Encore un casse-tête

Pour le deuxième printemps de suite, Marc Bergevin se retrouve dans une bien drôle de position

En 2019, le Canadien avait lutté pour une place en séries éliminatoires jusqu’à la fin et en avait été exclu à la veille de son 82e match.

Résultat : l’équipe avait la pire position possible à la loterie du repêchage et s’est retrouvée avec le 15e choix. C’était le pire des deux mondes : pas de séries et un premier choix relativement tardif.

Cette année, le Canadien n’allait pas se battre jusqu’à la fin. Après 71 matchs, les séries étaient déjà hors de portée. Il était donc logique d’échanger les joueurs en fin de contrat Ilya Kovalchuk, Nick Cousins, Nate Thompson et Marco Scandella, ce qu’a fait Marc Bergevin. La fin de saison s’annonçait pénible, mais les chances d’obtenir un des trois premiers choix auraient été meilleures que l’an dernier.

Au bout du compte, avec les paramètres annoncés mardi par la LNH, le Tricolore aura la chance de poursuivre sa saison, à l’occasion d’une série trois de cinq contre les Penguins de Pittsburgh, dans la phase de qualification qui précédera les « vraies » séries.

== CONSIGNE ==
Poursuivez l'article sur la situation du Canadien de Marc Bergevin après sa dernière phrase. Les items n'interviennent pas dans cet exercice.

== DONNÉES EXTRAITES ==
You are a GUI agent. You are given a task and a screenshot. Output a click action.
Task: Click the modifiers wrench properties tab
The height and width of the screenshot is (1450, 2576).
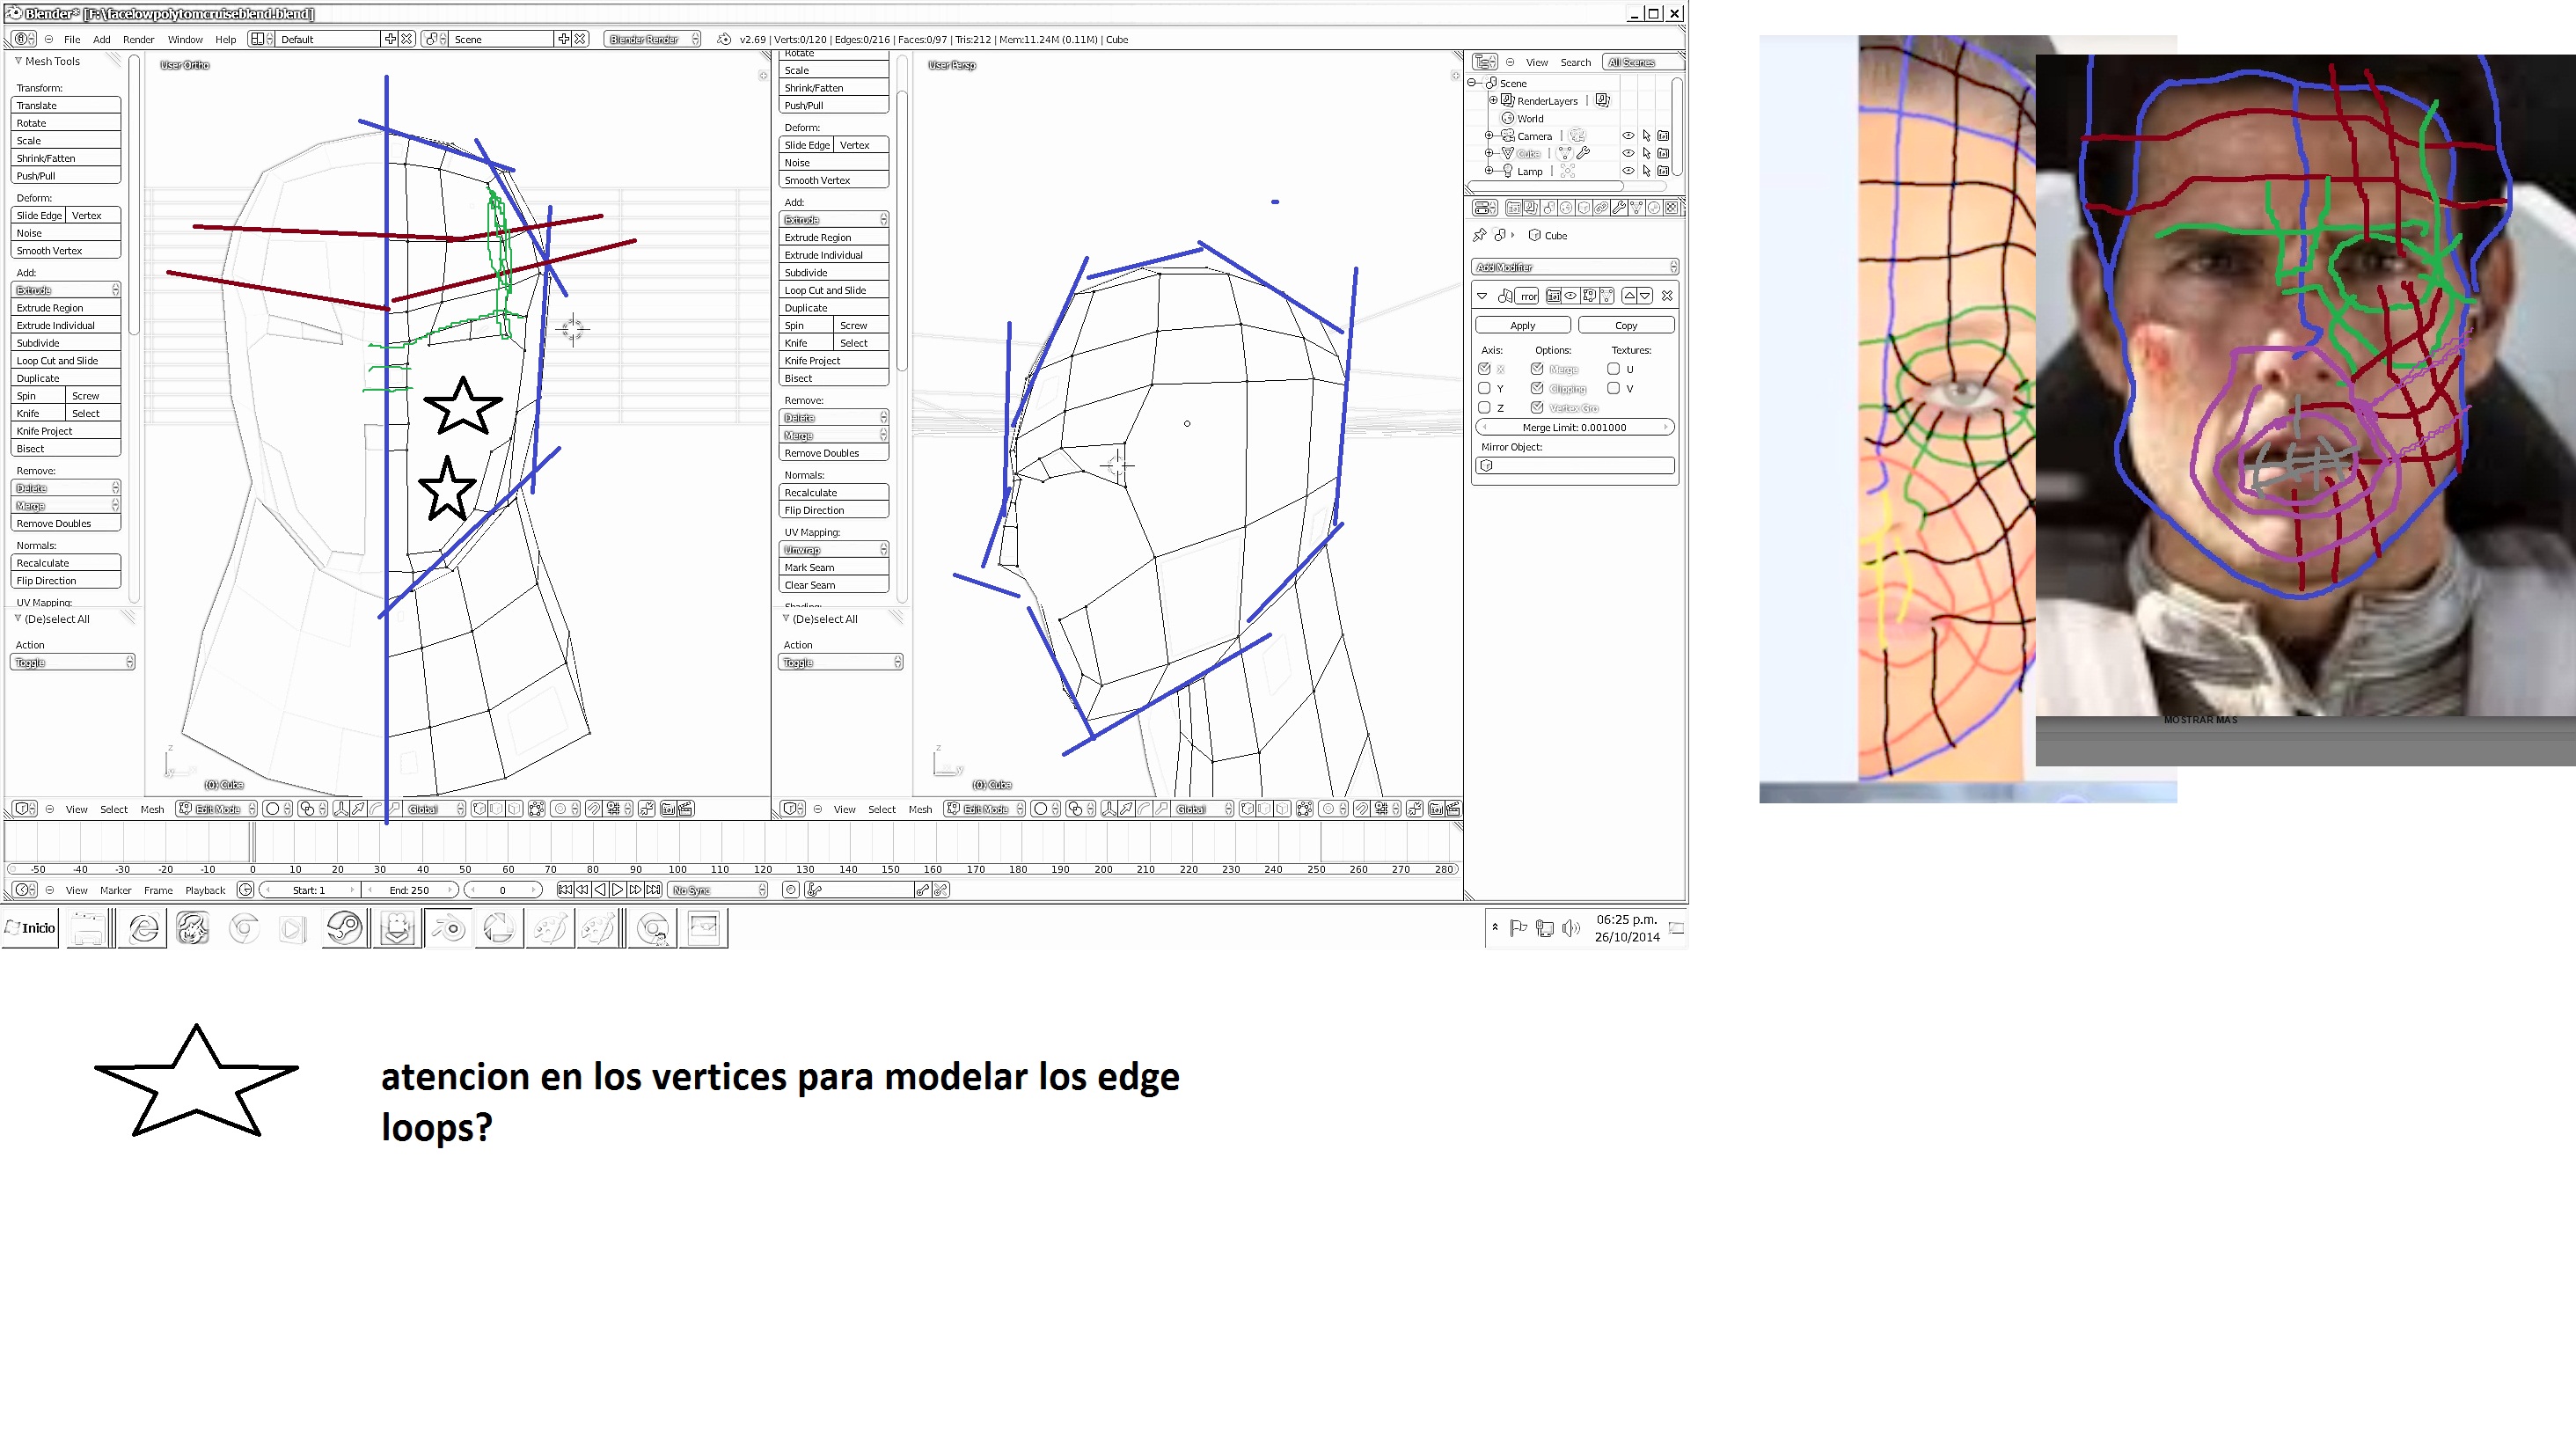[x=1618, y=208]
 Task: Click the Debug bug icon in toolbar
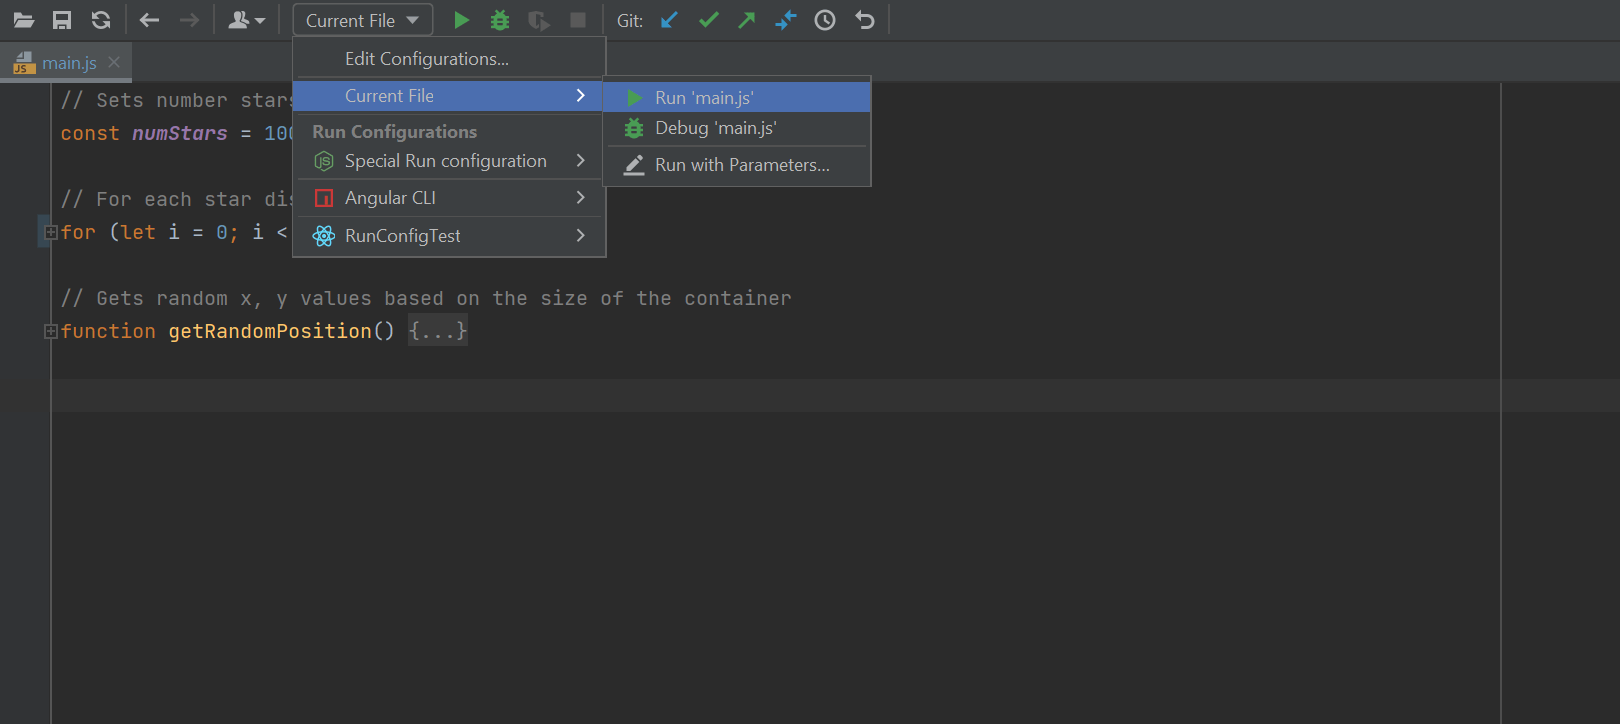[x=500, y=20]
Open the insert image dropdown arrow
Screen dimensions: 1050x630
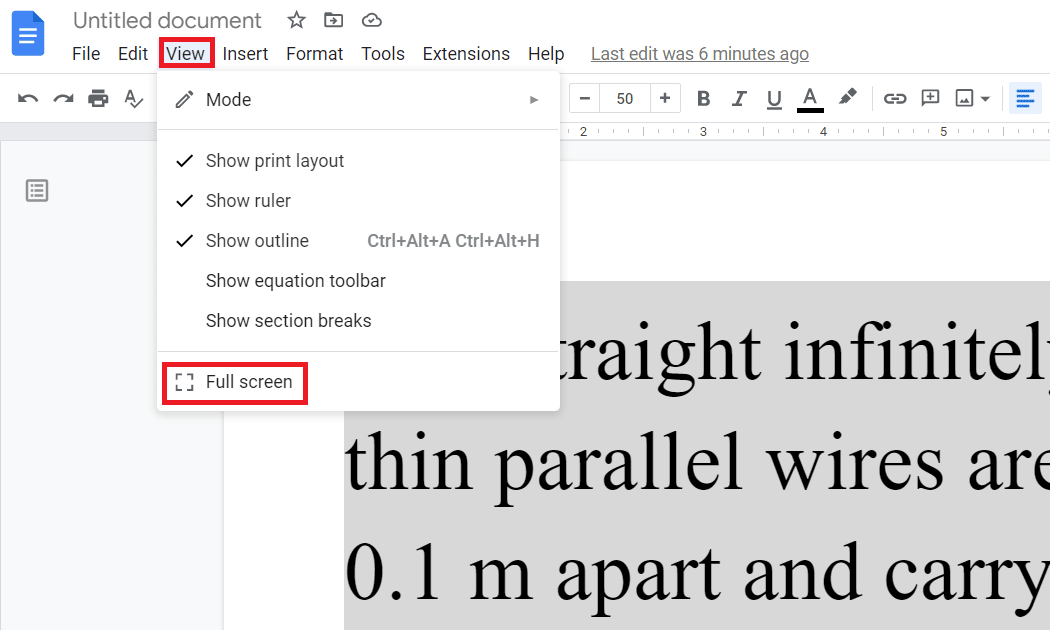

== CORRIGÉ ==
Montréal le fera toutefois sans quatre vétérans qui rendaient de fiers services. Et avec des chances moindres d’améliorer son sort au repêchage.

La loterie

« C’est un peu compliqué et je m’en excuse. »

C’est ainsi que Gary Bettman nous a prévenus avant d’amorcer son explication de la loterie, et il ne mentait pas. Tentons d’y voir clair.

Cette loterie pourrait avoir lieu en deux temps. Le 26 juin, un premier tirage sera tenu. Il impliquera les sept équipes exclues des séries (positions 31 à 25 au classement général). Or, en temps normal, les 15 équipes qui ratent les séries ont leur chance à cette loterie. Pour arriver à un tirage équivalent, huit équipes « fictives » (équipe A, équipe B, ainsi de suite jusqu’à H) seront dans la loterie. Ces huit « équipes » deviendront concrètement celles qui seront éliminées lors de la phase de qualification.

Scénario le plus simple : les trois premiers choix reviennent aux sept équipes exclues des séries. Dans ce cas, il n’y aurait pas de phase 2 à la loterie.

Scénario plus complexe : une ou plusieurs équipes « fictives » gagnent une des trois premières combinaisons. Il y aurait une phase 2 de la loterie, qui aurait lieu après la ronde de qualification. Les huit équipes éliminées en qualification auront alors des chances égales (12,5 % chacune) de gagner le ou les choix à l’enjeu.

Et c’est là que, si on considère que Pittsburgh a de bonnes chances de triompher, ça devient damnant pour le Canadien, qui était 24e au classement général au moment de l’interruption des activités. Dans cette position, le rang le plus probable du CH au repêchage était le 8e.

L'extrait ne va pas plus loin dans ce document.